- Directions for this task
Write out the data below exactly as given, without any of its pictures.

*** Data for this task ***

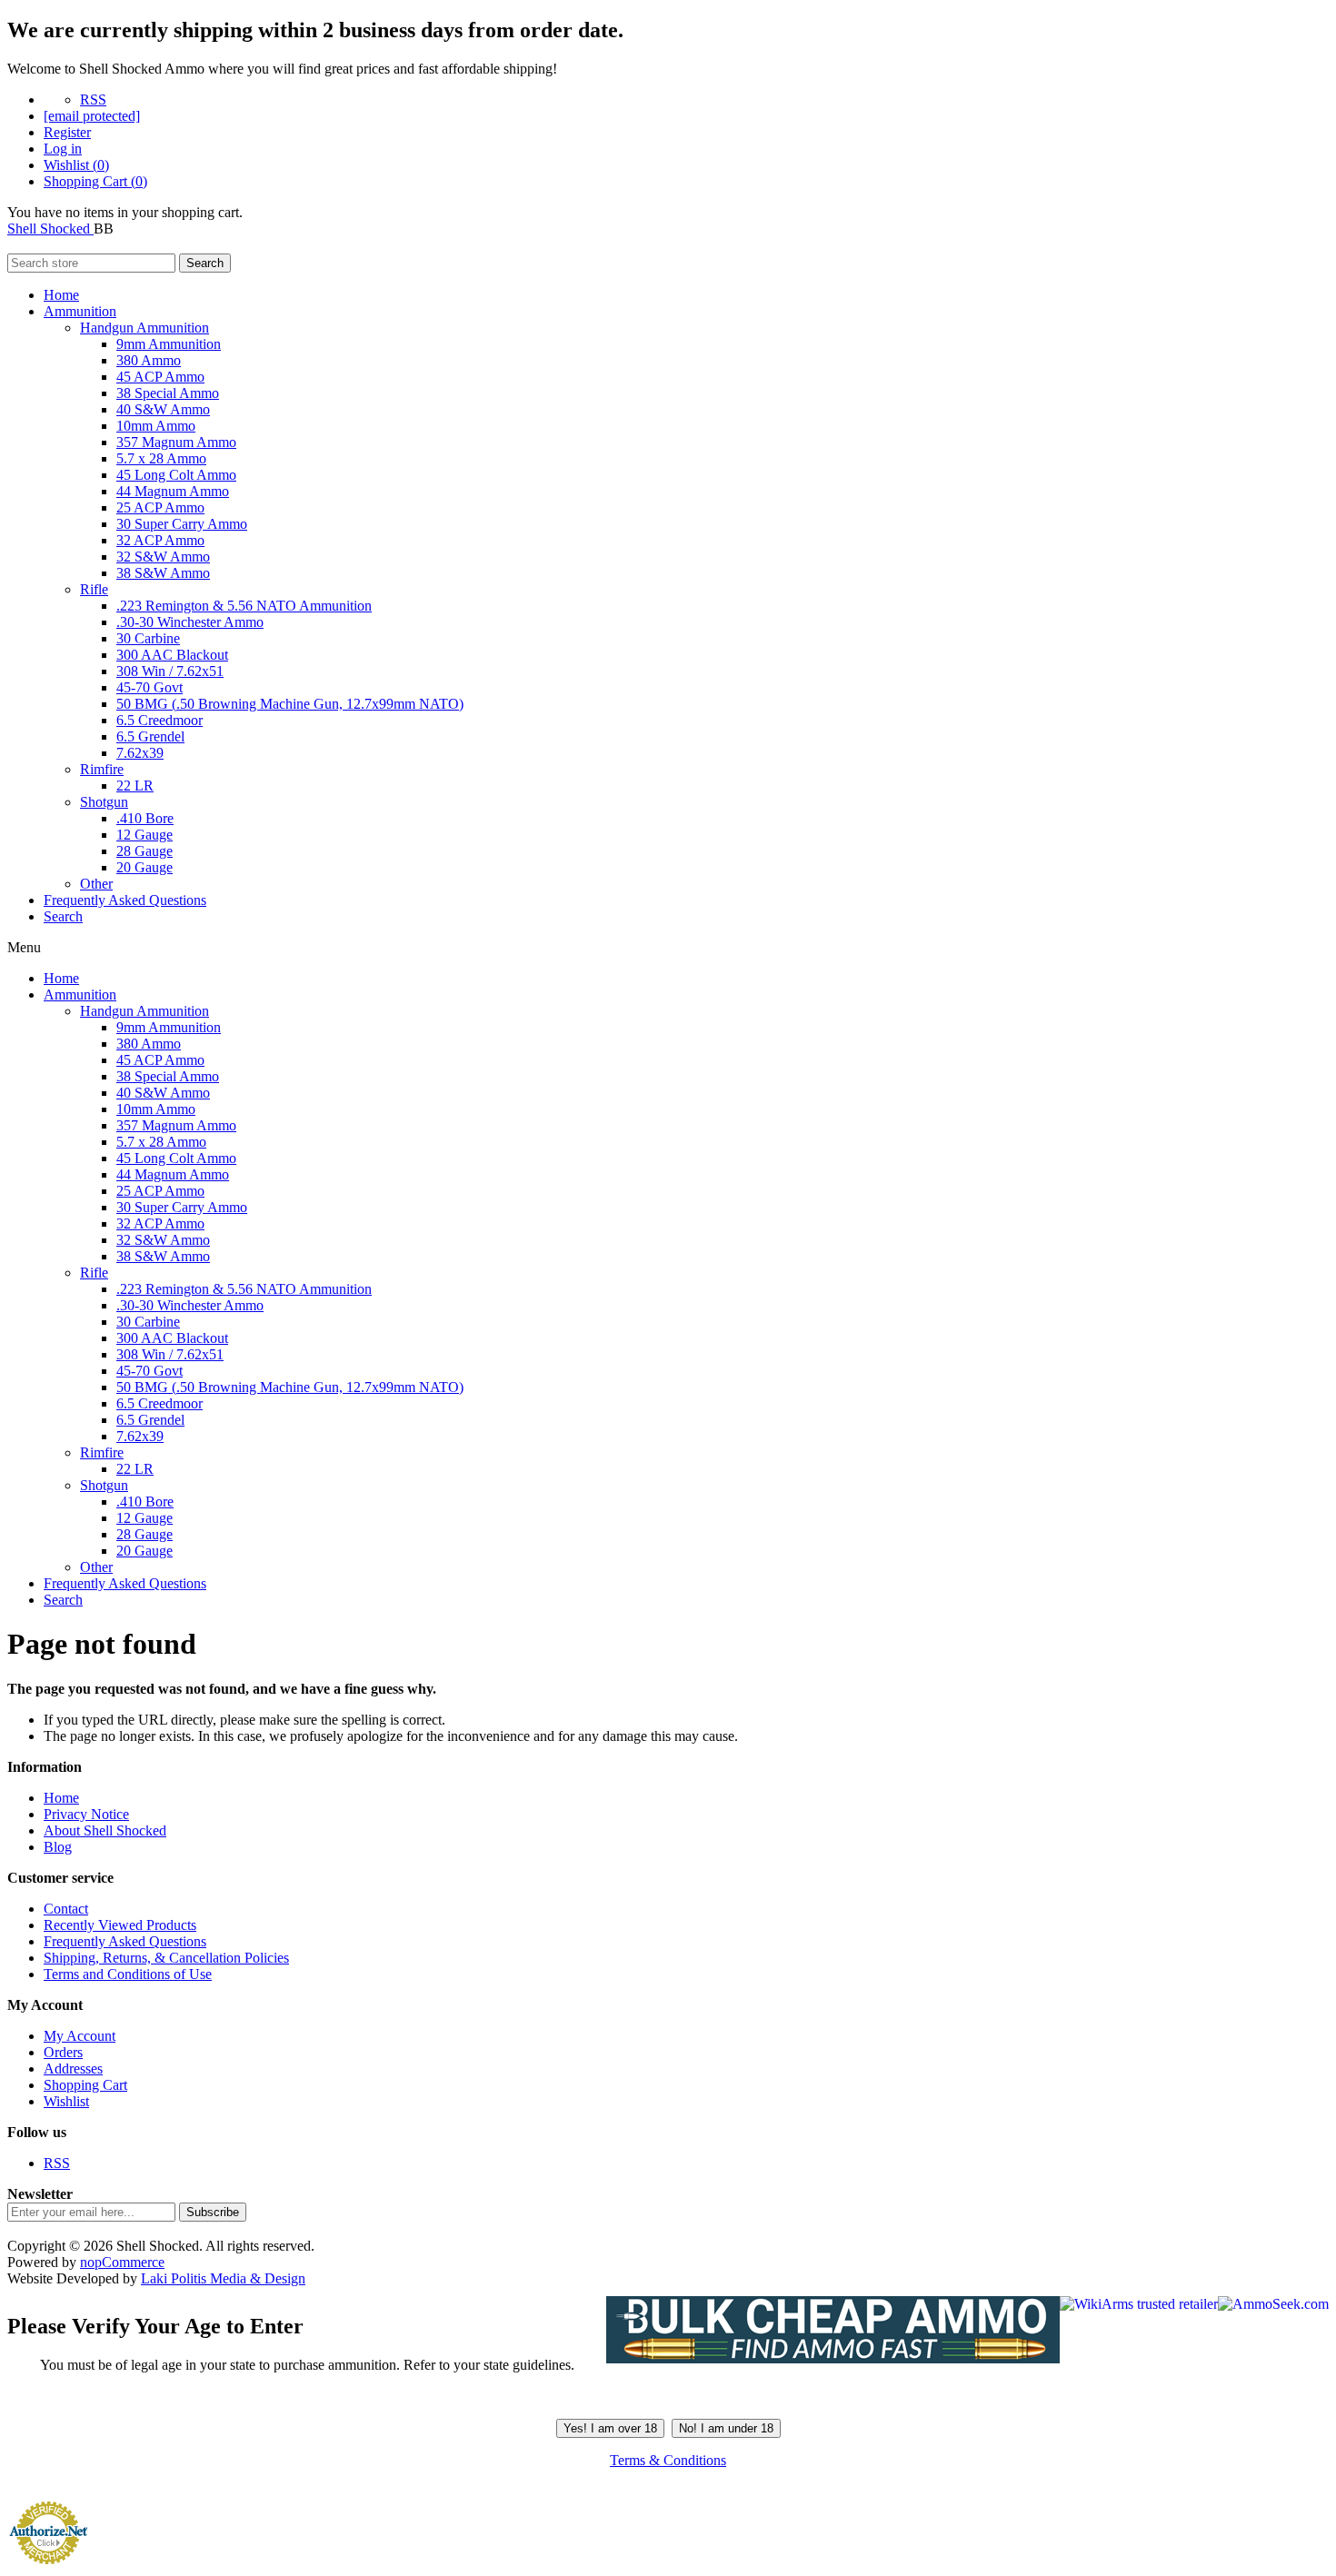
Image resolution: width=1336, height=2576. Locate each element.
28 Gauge (144, 851)
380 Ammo (148, 360)
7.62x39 (140, 753)
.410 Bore (145, 818)
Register (67, 132)
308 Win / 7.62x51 (170, 671)
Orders (63, 2052)
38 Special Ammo (167, 393)
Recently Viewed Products (120, 1925)
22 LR (135, 785)
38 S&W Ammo (163, 573)
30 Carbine (148, 638)
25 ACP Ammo (160, 507)
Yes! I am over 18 (610, 2428)
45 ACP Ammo (160, 376)
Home (61, 295)
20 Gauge (144, 867)
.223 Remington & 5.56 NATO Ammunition (244, 605)
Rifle (94, 589)
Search (205, 263)
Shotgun (104, 802)
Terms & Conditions (668, 2460)
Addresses (73, 2068)
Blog (58, 1847)
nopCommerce (122, 2262)
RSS (93, 99)
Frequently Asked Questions (125, 900)
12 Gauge (144, 834)
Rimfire (102, 769)
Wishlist (66, 2101)
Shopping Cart (85, 2085)
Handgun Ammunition (144, 327)
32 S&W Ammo (163, 556)
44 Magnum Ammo (172, 491)
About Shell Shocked (105, 1830)
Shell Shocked (50, 228)
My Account (79, 2036)
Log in (63, 148)
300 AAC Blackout (172, 654)
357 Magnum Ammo (176, 442)
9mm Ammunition (168, 344)
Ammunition (80, 311)
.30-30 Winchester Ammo (190, 622)
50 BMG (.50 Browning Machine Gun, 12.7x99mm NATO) (290, 703)
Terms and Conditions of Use (128, 1974)
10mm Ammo (155, 425)
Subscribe (212, 2212)
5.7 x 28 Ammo (161, 458)
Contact (66, 1908)
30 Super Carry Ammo (181, 524)
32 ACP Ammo (160, 540)
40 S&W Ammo (163, 409)
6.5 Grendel (150, 736)
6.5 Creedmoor (159, 720)
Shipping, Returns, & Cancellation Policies (166, 1957)
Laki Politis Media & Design (223, 2278)
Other (96, 883)
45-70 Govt (149, 687)
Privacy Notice (86, 1814)
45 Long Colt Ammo (176, 474)
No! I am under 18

*** End of Data for this task ***

- Expected answer
Image resolution: width=1336, height=2576. Locate each element.
28 Gauge (144, 851)
380 Ammo (148, 360)
7.62x39 (140, 753)
.410 Bore (145, 818)
Register (67, 132)
308 Win / 7.62x51 (170, 671)
Orders (63, 2052)
38 Special Ammo (167, 393)
Recently Viewed Products (120, 1925)
22 LR (135, 785)
38 S&W Ammo (163, 573)
30 Carbine (148, 638)
25 ACP Ammo (160, 507)
Yes! I am over 18 (610, 2428)
45 ACP Ammo (160, 376)
Home (61, 295)
20 Gauge (144, 867)
.223 Remington & 5.56 NATO Ammunition (244, 605)
Rifle (94, 589)
Search (205, 263)
Shotgun (104, 802)
Terms & Conditions (668, 2460)
Addresses (73, 2068)
Blog (58, 1847)
nopCommerce (122, 2262)
RSS (93, 99)
Frequently Asked Questions (125, 900)
12 Gauge (144, 834)
Rimfire (102, 769)
Wishlist (66, 2101)
Shopping Cart (85, 2085)
Handgun Ammunition (144, 327)
32 S&W Ammo (163, 556)
44 Magnum Ammo (172, 491)
About Shell Shocked (105, 1830)
Shell Shocked (50, 228)
My Account (79, 2036)
Log in (63, 148)
300 AAC Blackout (172, 654)
357 Magnum Ammo (176, 442)
9mm Ammunition (168, 344)
Ammunition (80, 311)
.30-30 Winchester Ammo (190, 622)
50 BMG (.50 Browning Machine Gun, 12.7x99mm NATO) (290, 703)
Terms and Conditions of Use (128, 1974)
10mm Ammo (155, 425)
Subscribe (212, 2212)
5.7 x 28 Ammo (161, 458)
Contact (66, 1908)
30 Super Carry Ammo (181, 524)
32 ACP Ammo (160, 540)
40 S&W Ammo (163, 409)
6.5 Grendel (150, 736)
6.5 Creedmoor (159, 720)
Shipping, Returns, & Cancellation Policies (166, 1957)
Laki Politis Media & Design (223, 2278)
Other (96, 883)
45-70 Govt (149, 687)
Privacy Notice (86, 1814)
45 Long Colt Ammo (176, 474)
No! I am under 18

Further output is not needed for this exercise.